Очень интересный спор Б. с Гоголем, происшедший в конце 1851 г., за четыре месяца до смерти писателя, зафиксировал в своих мемуарах писатель Григорий Петрович Данилевский (1829–1890), присутствовавший при их беседе в квартире Гоголя в доме А. П. Толстого: «„…А что это у вас за рукописи?“ — спросил Бодянский, указывая на рабочую красного дерева конторку, стоявшую налево от входных дверей, за которою Гоголь перед нашим приходом, очевидно, работал стоя. „Так себе, мараю по временам!“ — небрежно ответил Гоголь. На верхней части конторки были положены книги и тетради; на ее покатой доске, обитой зеленым сукном, лежали раскрытые, мелко исписанные и перемаранные листы.
— Не второй ли том „Мертвых Душ“? — спросил, подмигивая, Бодянский.
— Да… иногда берусь, — нехотя проговорил Гоголь, — но работа не подвигается; иное слово вытягиваешь клещами.
— Что же мешает? У вас тут так удобно, тихо.
— Погода, убийственный климат! Невольно вспоминаешь Италию, Рим, где писалось лучше и так легко. Хотел было на зиму уехать в Крым, к Княжевичу, там писать; думал завернуть и на родину, к своим, туда звали на свадьбу сестры, Елизаветы Васильевны… Ел. В. Гоголь тогда вышла замуж за саперного офицера Быкова.

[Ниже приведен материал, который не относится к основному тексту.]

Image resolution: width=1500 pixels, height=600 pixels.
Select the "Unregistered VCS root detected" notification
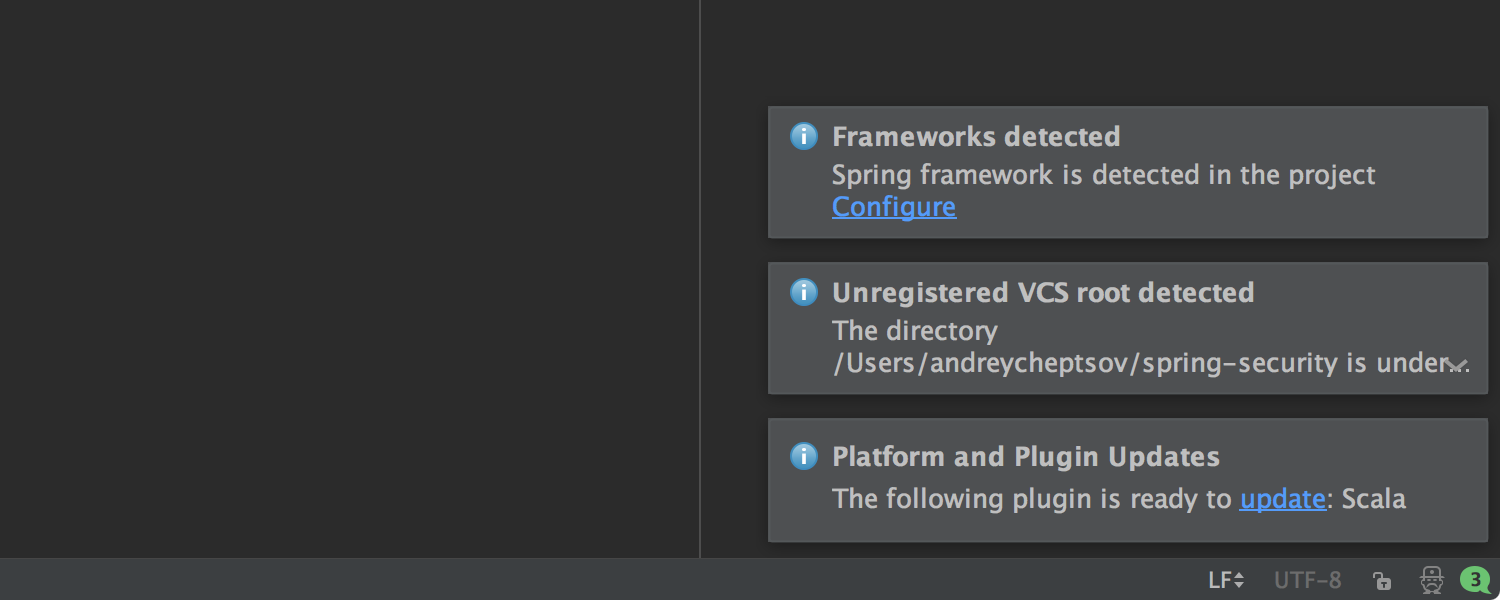point(1128,328)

— За чем же дело стало? — спросил Бодянский.
— Едва добрался до Калуги и возвратился. Дороги невозможные, простудился, да и времени пришлось бы столько потратить на одни переезды. А тут еще затеял новое, полное издание своих сочинений.
— Скоро ли оно выйдет?
— В трех типографиях начал печатать, — ответил Гоголь, — будет четыре больших тома. Сюда войдут все повести, драматические вещи и обе части „Мертвых Душ“. Пятый том я напечатаю позже под заглавием „Юношеские опыты“. Сюда войдут некоторые журнальные статьи, статьи из „Арабесок“ и прочее.
— А „Переписка“? — спросил Бодянский.
Она войдет в шестой том; там будут помещены письма к близким и родным, изданные и неизданные… Но это уже, разумеется, явится… после моей смерти. Слово „смерть“ Гоголь произнес совершенно спокойно, и оно тогда не прозвучало ничем особенным, в виду полных его сил и здоровья. Бодянский заговорил о типографиях и стал хвалить какую-то из них…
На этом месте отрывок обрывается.